SS: Serendipity has been your lifelong friend. Decades ago, your father told you, “ Words matter… you have that story-telling story. And now, you have written a first-rate story. When you were shooting for WATER, and had to shave off your head and later as a corollary to your illness. You made a list of 52 qualities that you wanted in the man you love and then in Jason, you found them. Lois Bujold said,“It’s a bizarre but wonderful feeling, to arrive dead centre of a target you didn’t even know you were aiming for.” What do you think?

LRR: I strongly maintain that my so called achievements are all a direct result of the role serendipity has played in my life- I have no ownership over them except to get out of my own way, which is a difficult thing to achieve, so that’s perhaps my greatest achievement. It’s to be open, to be observant, and to act when necessary. All the rest is really the great mistress serendipity. But I always trust she has a scintillating itinerary in mind for me.

SS: Not many are aware of the the roles that religion and spirituality have played in your life. The temple of Shirdi, Ganesh, Rishikesh, Buddhism. In the Bhagvad Gita, Lord Krishna says four kinds of people were drawn to him; the distressed, those that needed money, the philosophically inquisitive and the wise who only wanted a loving relationship with Him. What has been your
glue ?

LRR: Perhaps a combination of all four at different stages of my life. I’ve always had a questing spirit; I came into the world this way. In fact, I believe a hermetic life comes naturally to me- I am very comfortable in solitude, in the company of seekers, on a mountain or monastery. The challenge for me is beign in the world- that’s where I work out all my karmas. But the life of the spirit is a priority for me. It’s tough to write about these things as a lot of experiences occur out of the realm of what is tangible and relatable to most.

SS: I have always maintained that terrific writers write with their eyes. Their power of observation is their plan and when they fortify it with compelling craftsmanship, they move from being good to great. I loved your description of Sunjay Dutt. You said, “ He struck me as both breathless baby bird and a wild spirit, rounded up and caged by civility. He hunched as though exhausted from the effort of being himself. “ Whose writing craft do you admire?

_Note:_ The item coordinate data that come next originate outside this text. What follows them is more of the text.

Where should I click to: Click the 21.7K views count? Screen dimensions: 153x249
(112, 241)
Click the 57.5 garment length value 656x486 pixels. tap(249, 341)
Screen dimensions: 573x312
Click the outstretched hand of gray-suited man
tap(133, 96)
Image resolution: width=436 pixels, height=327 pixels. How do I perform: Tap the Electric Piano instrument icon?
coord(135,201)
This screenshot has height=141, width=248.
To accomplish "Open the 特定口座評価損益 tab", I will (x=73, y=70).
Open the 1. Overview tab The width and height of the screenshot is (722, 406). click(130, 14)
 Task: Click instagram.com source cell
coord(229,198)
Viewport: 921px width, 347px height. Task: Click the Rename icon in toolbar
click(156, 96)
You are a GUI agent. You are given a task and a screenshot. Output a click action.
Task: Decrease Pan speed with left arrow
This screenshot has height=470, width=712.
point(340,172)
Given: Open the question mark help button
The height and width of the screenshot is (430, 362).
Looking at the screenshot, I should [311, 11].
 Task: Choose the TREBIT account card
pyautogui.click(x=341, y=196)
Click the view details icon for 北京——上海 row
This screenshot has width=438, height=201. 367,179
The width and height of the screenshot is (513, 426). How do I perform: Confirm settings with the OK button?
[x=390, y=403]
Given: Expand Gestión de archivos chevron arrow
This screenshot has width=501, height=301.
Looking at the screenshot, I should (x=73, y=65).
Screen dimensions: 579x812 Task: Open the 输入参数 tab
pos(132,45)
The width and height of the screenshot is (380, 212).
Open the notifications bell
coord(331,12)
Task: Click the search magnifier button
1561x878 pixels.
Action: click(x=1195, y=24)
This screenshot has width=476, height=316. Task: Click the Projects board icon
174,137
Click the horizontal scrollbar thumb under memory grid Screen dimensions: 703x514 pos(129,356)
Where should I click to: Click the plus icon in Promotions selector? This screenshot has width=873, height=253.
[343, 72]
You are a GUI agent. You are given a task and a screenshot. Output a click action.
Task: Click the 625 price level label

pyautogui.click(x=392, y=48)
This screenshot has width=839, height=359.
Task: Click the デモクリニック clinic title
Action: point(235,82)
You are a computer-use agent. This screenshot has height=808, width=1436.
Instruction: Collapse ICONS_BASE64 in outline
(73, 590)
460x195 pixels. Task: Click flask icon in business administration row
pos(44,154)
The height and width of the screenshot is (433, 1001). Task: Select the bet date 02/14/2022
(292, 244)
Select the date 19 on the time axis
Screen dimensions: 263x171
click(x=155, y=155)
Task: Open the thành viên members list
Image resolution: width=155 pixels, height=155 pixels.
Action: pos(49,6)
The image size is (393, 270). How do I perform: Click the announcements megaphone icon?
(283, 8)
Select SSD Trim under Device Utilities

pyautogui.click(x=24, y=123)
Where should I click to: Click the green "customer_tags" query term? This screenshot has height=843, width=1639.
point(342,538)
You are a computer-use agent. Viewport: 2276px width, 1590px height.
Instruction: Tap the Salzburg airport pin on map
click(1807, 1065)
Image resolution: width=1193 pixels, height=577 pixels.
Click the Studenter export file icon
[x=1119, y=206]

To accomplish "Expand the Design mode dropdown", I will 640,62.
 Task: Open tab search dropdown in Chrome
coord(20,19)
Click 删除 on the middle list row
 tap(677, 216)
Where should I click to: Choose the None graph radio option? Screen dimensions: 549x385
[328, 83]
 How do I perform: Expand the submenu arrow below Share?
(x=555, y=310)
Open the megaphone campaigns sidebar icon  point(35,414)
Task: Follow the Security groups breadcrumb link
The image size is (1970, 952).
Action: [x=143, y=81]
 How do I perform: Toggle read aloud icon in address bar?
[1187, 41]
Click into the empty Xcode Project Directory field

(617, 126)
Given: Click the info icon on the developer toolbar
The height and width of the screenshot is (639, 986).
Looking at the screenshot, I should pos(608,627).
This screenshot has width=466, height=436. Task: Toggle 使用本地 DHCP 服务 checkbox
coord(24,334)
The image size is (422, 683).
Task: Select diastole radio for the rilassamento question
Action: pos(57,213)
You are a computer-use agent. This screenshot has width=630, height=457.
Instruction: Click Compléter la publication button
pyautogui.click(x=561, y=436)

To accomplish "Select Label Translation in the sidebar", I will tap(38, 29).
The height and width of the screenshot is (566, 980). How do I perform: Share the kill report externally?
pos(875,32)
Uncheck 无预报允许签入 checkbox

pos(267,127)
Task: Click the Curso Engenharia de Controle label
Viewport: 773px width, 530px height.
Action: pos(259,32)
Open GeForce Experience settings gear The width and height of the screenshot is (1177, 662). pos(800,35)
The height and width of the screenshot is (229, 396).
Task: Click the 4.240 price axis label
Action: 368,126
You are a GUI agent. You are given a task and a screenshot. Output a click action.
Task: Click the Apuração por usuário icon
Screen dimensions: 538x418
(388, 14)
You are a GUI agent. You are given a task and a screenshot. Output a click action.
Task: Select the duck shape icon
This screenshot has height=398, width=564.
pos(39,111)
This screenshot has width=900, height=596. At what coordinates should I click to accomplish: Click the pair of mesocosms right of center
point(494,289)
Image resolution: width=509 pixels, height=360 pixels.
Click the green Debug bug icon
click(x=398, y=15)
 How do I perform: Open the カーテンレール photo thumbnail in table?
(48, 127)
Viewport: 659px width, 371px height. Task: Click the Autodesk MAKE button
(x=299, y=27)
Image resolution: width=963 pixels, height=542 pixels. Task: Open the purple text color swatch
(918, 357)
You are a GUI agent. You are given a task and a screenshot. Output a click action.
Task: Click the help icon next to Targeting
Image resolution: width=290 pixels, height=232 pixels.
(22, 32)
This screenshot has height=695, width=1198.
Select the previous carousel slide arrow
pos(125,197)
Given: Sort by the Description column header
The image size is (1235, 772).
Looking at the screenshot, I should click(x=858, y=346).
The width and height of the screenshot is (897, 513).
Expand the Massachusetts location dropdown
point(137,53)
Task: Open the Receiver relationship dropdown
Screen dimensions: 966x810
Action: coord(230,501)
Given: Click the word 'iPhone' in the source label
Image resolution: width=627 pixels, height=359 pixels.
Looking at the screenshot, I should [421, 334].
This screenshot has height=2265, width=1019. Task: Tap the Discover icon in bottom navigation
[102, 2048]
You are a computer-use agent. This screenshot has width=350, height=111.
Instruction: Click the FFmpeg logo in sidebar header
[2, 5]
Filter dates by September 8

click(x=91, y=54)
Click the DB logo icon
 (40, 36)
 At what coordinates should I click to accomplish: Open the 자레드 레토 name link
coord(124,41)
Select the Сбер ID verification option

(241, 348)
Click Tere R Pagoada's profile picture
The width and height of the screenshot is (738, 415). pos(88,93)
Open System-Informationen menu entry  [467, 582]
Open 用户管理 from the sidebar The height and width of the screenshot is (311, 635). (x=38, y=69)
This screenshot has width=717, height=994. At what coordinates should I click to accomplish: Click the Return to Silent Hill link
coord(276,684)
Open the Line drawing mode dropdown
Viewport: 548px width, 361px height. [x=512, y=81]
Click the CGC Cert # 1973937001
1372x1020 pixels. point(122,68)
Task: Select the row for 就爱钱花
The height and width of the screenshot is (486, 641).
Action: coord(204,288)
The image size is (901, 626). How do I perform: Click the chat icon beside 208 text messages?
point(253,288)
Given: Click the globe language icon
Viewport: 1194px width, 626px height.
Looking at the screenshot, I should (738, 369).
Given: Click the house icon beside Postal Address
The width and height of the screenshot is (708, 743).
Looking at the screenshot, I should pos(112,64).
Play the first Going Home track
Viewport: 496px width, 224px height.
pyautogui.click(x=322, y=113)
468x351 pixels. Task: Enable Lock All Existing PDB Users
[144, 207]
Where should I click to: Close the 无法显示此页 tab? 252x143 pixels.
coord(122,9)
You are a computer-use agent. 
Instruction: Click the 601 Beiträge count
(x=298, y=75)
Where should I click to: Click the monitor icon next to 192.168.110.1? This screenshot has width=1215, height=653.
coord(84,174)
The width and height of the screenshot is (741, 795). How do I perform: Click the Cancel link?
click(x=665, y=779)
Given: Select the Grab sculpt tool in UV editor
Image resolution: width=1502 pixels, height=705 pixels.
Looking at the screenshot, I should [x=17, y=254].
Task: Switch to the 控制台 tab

LRR There are so many writers. Jhumpa Lahiri for her clean lyrical style. Orhan Pamuk. Educated by Tara Westover blew my mind. Tishani Doshi. Kamila Shamsie. Amy Tan. Suketu Mehta. Iris Murdoch. Siddharth Sanghvi. Rushdie. It goes on and on. I actually cultivate the friendship of writers. They are my favorite people other than Tibetan Buddhist monks and professional nomads.

SS: For your wedding, your friend Tara Maclean, wrote a song. The first stanza was “ I was lost. But now am found. Here in your arms. On solid ground.” Has Lisa Ray been finally found?

LRR:I hope not. And I suspect not.

SS: One last question. And do NOT Google this: What’s the capital of Moldova?

LRR: Damn you, Swapan. Anyplace but the eastern bloc!!!

Swapan Seth is a writer. He lives in the hills.